When the tennis tour was on hiatus during the spring of 2020, Djokovic did several Instagram chats with the wellness guru Chervin Jafarieh. During one of their conversations, Djokovic claimed that the mind could purify water.
“I know some people that, through energetical transformation, through the power of prayer, through the power of gratitude, they managed to turn the most toxic food, or maybe the most polluted water, into the most healing water, because the water reacts,” he said. “Scientists have proven that in experiment, that molecules in the water react to our emotions to what has been said.” (“The people of Flint, Michigan, would love to hear that news,” the tennis commentator Mary Carillo replied.)

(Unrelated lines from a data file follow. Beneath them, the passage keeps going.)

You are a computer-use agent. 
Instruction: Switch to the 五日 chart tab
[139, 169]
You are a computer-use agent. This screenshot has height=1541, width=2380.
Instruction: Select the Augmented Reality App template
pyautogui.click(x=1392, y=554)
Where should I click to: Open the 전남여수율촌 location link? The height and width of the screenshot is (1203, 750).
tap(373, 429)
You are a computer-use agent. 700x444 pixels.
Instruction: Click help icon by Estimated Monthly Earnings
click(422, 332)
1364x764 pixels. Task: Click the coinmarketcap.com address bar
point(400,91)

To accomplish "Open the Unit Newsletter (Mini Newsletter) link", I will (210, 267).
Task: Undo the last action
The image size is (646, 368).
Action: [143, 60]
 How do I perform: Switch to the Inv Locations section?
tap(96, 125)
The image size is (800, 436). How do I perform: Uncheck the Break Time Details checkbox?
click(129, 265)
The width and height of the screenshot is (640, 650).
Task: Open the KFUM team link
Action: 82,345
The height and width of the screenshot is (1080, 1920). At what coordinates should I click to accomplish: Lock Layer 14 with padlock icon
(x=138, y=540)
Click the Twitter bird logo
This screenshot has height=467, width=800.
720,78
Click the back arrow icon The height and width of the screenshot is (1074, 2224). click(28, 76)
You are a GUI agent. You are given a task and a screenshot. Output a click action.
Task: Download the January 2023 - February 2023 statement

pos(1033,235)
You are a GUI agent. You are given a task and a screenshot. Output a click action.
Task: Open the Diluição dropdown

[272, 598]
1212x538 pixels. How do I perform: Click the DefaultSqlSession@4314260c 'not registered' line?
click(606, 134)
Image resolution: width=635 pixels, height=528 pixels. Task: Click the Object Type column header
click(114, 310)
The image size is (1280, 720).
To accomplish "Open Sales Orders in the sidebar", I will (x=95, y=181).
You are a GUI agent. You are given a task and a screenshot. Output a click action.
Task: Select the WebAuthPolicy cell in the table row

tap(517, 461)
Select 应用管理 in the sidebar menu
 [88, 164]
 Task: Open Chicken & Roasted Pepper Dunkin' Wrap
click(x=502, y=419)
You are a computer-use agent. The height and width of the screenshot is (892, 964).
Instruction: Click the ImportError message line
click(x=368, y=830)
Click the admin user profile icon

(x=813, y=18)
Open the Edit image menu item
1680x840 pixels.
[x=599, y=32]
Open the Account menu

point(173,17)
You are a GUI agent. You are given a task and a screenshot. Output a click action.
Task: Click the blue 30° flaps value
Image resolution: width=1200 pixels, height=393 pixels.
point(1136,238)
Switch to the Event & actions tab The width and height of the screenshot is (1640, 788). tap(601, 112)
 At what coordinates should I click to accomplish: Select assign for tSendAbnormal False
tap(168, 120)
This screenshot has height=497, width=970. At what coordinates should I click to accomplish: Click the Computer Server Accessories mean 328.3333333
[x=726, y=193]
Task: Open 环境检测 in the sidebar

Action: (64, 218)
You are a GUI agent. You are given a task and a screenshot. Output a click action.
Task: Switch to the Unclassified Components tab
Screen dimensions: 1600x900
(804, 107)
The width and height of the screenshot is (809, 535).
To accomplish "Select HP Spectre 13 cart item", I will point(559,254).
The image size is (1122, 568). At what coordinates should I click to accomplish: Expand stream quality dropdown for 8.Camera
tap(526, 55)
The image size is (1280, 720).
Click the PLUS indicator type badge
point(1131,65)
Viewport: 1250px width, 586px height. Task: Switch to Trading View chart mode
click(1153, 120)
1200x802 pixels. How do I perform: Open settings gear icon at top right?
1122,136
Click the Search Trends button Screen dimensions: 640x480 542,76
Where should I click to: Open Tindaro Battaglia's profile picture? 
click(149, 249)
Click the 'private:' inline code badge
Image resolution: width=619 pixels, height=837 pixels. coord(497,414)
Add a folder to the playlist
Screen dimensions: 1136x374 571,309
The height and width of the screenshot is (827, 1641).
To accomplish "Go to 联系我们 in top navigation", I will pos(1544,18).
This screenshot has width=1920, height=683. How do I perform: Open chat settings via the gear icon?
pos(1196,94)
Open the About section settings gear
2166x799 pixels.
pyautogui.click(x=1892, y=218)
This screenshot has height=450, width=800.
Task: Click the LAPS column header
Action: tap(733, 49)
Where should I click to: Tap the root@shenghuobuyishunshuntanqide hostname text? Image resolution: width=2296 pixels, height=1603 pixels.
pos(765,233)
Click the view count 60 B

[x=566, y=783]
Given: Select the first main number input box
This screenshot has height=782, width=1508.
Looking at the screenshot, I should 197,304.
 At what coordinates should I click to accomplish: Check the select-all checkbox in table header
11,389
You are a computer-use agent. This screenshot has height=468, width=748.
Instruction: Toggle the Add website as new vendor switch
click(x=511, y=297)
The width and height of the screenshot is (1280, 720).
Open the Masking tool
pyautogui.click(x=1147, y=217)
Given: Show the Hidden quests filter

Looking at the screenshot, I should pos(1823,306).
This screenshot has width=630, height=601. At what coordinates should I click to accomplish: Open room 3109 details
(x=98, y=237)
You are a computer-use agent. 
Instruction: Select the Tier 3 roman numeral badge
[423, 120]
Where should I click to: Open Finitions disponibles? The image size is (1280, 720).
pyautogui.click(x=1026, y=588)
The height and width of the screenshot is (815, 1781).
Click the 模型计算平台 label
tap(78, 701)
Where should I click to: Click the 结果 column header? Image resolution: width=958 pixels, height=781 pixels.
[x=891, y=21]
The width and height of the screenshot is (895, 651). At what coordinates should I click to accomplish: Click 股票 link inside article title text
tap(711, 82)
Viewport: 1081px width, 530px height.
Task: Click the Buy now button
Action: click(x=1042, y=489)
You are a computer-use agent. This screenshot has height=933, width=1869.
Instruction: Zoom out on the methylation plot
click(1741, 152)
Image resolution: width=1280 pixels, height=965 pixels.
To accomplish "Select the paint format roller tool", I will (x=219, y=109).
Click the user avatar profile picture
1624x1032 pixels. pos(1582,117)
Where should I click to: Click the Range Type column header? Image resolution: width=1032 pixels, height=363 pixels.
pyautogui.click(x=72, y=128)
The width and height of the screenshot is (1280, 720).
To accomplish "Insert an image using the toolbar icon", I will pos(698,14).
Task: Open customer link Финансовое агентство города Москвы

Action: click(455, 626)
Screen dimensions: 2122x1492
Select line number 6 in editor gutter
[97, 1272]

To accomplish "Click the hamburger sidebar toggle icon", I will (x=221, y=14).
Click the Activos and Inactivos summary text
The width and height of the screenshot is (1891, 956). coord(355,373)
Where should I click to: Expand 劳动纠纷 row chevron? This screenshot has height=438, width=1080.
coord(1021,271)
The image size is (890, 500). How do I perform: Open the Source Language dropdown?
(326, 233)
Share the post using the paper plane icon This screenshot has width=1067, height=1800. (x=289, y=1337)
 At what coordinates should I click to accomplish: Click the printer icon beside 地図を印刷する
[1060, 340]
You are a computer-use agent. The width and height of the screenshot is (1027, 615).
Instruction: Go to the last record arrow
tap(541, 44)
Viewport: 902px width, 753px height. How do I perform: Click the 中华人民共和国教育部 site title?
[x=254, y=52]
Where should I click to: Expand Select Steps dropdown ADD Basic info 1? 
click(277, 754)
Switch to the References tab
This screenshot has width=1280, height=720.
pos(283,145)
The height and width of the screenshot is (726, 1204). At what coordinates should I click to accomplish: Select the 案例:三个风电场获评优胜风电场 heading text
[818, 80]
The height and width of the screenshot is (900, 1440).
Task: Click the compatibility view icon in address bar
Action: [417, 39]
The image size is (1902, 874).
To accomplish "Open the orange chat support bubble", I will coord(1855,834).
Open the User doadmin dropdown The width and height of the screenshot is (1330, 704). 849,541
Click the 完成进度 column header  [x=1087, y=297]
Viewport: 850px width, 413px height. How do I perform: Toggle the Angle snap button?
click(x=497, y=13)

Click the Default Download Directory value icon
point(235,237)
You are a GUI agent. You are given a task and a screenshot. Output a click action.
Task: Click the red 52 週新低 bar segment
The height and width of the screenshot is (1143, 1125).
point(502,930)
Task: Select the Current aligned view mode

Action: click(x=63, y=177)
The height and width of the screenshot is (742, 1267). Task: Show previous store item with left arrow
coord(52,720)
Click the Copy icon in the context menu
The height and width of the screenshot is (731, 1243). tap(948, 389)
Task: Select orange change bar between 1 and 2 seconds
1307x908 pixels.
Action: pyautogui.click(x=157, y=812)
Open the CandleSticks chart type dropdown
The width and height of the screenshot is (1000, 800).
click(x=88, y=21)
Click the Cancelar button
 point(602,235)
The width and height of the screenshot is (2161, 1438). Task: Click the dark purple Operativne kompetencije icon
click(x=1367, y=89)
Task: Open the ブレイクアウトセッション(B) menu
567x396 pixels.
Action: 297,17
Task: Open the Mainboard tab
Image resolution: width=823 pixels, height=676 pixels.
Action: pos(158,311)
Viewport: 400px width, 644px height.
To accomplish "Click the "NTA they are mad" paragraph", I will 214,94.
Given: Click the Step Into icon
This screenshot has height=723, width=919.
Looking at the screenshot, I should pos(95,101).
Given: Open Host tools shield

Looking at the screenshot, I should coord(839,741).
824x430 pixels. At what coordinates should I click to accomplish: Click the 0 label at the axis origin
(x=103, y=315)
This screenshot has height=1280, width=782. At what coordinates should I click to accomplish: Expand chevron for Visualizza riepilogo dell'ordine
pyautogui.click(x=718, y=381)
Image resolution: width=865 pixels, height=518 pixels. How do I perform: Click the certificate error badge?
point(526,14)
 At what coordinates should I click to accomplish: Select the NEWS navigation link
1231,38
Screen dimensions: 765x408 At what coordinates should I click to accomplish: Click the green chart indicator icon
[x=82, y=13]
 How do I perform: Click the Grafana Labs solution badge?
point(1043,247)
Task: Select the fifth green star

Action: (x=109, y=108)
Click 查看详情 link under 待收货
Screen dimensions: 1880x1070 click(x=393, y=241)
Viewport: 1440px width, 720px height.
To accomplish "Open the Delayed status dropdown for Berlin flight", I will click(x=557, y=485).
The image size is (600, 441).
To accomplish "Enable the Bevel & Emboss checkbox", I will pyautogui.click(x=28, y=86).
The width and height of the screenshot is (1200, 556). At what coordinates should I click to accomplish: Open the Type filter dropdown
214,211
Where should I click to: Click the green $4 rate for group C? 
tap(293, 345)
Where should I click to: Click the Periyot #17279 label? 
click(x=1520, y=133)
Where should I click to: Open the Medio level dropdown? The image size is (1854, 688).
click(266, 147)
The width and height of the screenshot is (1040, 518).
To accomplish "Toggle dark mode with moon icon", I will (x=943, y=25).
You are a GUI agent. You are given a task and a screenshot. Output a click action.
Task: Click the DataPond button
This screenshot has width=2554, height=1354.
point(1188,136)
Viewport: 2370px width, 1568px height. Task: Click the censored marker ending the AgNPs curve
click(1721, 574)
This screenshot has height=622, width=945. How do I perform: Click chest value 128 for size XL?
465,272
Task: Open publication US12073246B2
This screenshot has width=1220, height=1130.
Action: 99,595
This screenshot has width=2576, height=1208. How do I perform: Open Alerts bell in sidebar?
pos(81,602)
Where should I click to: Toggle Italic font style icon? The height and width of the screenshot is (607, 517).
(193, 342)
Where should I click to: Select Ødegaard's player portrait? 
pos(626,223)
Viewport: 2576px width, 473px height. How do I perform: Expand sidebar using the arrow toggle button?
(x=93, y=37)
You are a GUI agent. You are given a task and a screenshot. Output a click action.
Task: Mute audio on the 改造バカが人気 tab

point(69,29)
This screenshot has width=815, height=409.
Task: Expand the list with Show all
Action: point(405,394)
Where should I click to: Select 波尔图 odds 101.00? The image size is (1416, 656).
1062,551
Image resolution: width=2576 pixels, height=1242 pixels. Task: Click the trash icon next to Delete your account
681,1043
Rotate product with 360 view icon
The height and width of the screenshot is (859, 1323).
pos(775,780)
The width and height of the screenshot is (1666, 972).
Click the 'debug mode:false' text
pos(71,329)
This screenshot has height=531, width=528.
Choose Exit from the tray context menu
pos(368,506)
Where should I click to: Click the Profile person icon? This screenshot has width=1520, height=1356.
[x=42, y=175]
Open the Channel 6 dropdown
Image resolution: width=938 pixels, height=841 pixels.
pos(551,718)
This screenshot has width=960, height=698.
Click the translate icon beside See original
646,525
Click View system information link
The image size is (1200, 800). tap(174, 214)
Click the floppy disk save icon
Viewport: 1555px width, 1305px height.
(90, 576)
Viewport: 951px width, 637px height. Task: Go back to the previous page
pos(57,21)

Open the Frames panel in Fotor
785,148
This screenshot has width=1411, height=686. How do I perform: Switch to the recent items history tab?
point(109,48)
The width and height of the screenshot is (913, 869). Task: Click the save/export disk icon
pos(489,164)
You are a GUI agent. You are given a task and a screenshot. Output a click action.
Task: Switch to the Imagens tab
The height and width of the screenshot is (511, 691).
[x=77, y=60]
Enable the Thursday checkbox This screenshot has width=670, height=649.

It was during this same period that Djokovic revealed on Facebook Live his opposition to vaccines and vaccine mandates. A few months later, he hosted an exhibition tour in the Balkans that became a superspreader event. Djokovic and his wife were among those who tested positive for the coronavirus. In the press and in tennis circles, Djokovic was pilloried for staging matches — with fans in attendance — during a public health crisis. But it was nothing compared to the opprobrium he has faced this month, particularly in Australia, where the public is chafing under Covid restrictions, and the Djokovic fight is playing out against the backdrop of an upcoming national election.
Back in Serbia, however, Djokovic is seen as a victim who is being victimized because he is Serbian. “They are stomping all over Novak to stomp all over Serbia and Serbian people,” Djokovic’s father, Srdjan, told reporters. The Serbian foreign ministry put out a statement saying that the Serbian public “has a strong impression” that Djokovic was “lured to travel to Australia in order to be humiliated” and that it was feeling “understandable indignation.”